Le film se gardera bien de nous fournir des réponses concrètes et se contentera de rester évasif, tout au plus lancera t-il quelques pistes sur de potentielles causes à effets qui nous permettront de nous livrer à nos propres interprétations psychanalytiques. Car ce qui compte en réalité n’est pas tant ce qui aura pu, dans son passé, pousser Henry à tuer, non, c’est l’instant présent durant lequel il tue. Expliciter les raisons d’un tel comportement reviendrait à annihiler la répulsion croissante mêlée d’incompréhension horrifiée que nous éprouvons à son égard : le fait que ces meurtres barbares ne disposent d’aucun motif, valable ou non, rend l’acte en lui-même d’autant plus monstrueux et choquant. En effet, le choc est bel et bien ce qui prédomine dans Henry, Portrait d’un serial killer.
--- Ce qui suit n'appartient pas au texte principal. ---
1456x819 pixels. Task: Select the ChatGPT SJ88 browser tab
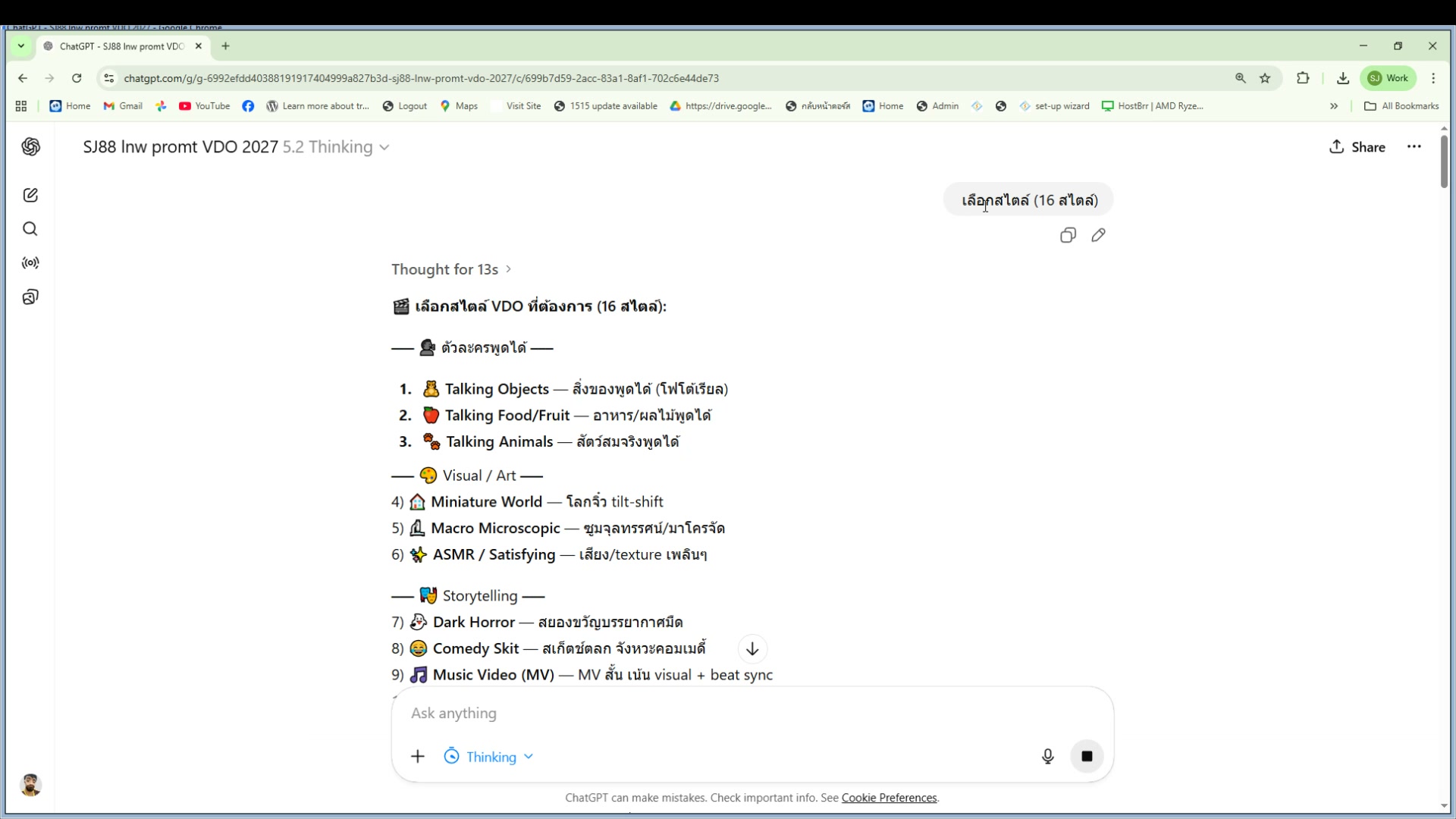[121, 46]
La pellicule crade et terne, la bande-son grave, oppressante, répétitive, ainsi que les décors sordides au sein desquels des personnages pourris jusqu’à l’os évoluent lamentablement contribuent à créer cette ambiance lourde, glauque et empreinte de folie malsaine qui frappe le spectateur d’un authentique effroi lorsqu’il entreprend de visionner le film. Les meurtres sont filmés avec une précision quasi-documentaire et laissent s’exprimer de la manière la plus crue toute la violence qu’Henry renferme dans son cœur nourri par les résurgences de traumatismes infantiles enfouis. Le sadisme et la cruauté des crimes perpétrés avec un détachement difficilement concevable pour la plupart d’entre nous achèvent d’ériger Henry, Portrait d’un serial killer en véritable hymne à la déchéance humaine.
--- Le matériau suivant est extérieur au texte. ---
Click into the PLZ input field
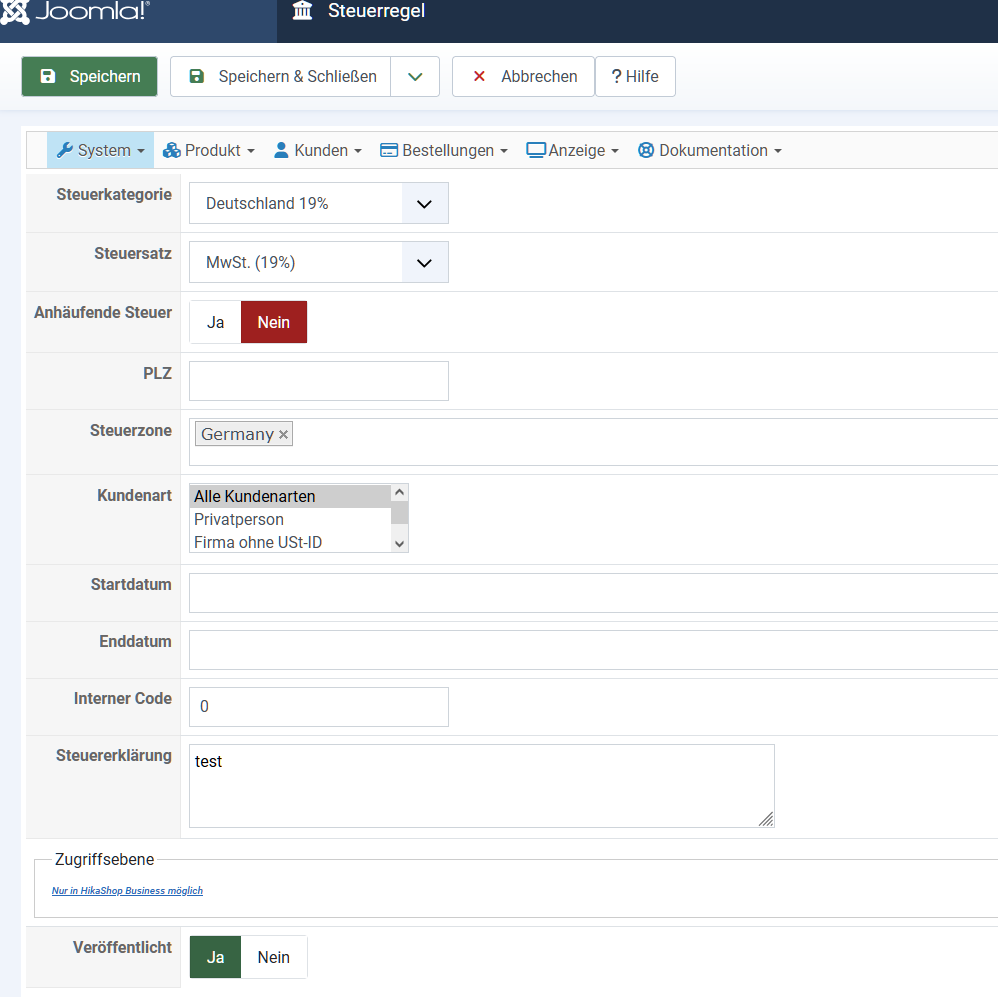The width and height of the screenshot is (998, 997). point(318,381)
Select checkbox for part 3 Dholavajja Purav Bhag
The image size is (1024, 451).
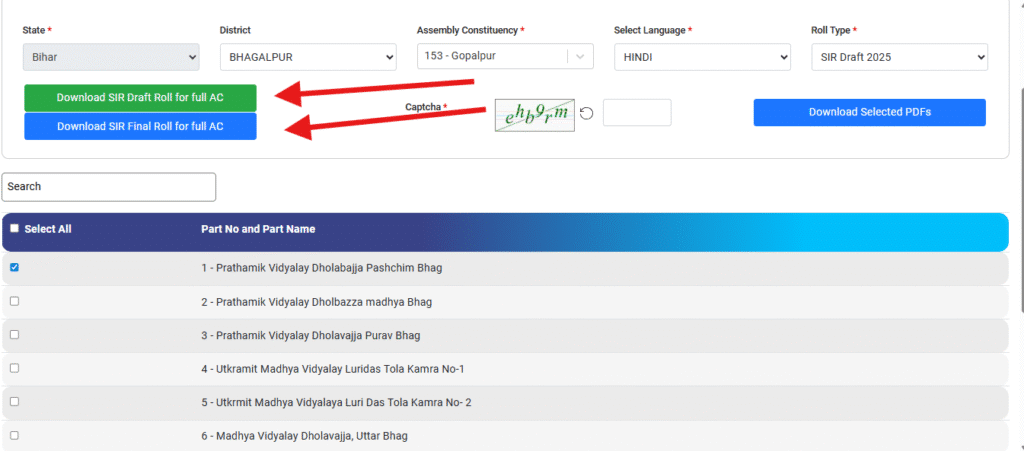14,335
Les personnages du film représentent le fin fond de l’humanité dans ce qu’elle a de plus vil et de plus répugnant. Otis Toole (Tom Towles, The Devil’s Rejects ; Halloween), ancien compagnon de cellule d’Henry avec qui celui-ci partage son appartement miteux, est une abomination de perversité et de folie furieuse réprimée jusqu’à ce que, catalysée par Henry, elle finisse par exploser dans un torrent de rage sans fin et sans limites. Sa sœur, Becky, incarne la parfaite victime des hommes : violée par son père, battue par son ex-mari et molestée par un frère incestueux, elle n’est rien de plus qu’une misérable proie sans défense qui rêve du grand amour pour enfin pouvoir se libérer des chaînes de son passé. Quant à Henry… Difficile de se faire une idée claire sur sa personnalité. On sent chez lui une pulsion de mort omniprésente qu’il ne parvient pas à réprimer, une addiction au meurtre entretenue depuis son plus jeune âge et surtout une haine farouche envers les femmes, qui représentent dans son inconscient malade le symbole ultime de la luxure associée à la douleur la plus intime. Mais il transparait également dans son comportement une fragilité et une sensibilité presque touchantes, notamment grâce au jeu très subtil de l’excellent Michael Rooker, ce qui rend notre position d’autant plus inconfortable que nous ne pouvons avoir d’opinion réellement tranchée sur le personnage d’Henry. Et lorsqu’il décide avec Otis de filmer leurs meurtres à la façon d’un snuff movie, le film devient alors particulièrement éprouvant tant il se complait dans l’ultra-violence avec un réalisme viscéral. De la même manière qu’Alex DeLarge et ses droogies dans Orange Mécanique de Stanley Kubrick, Henry et Otis pénètrent au hasard dans une maison, armés d’une caméra, et prennent un plaisir évident à massacrer toute la famille en filmant chacun de leurs gestes sans omettre de commenter la scène macabre dont ils se sont improvisés acteurs et réalisateurs. Cette mise en abyme accentue encore davantage la dimension documentariste du film tout en renforçant l’ignominie des deux personnages principaux qui ne peuvent exister autrement que dans la chair et le sang.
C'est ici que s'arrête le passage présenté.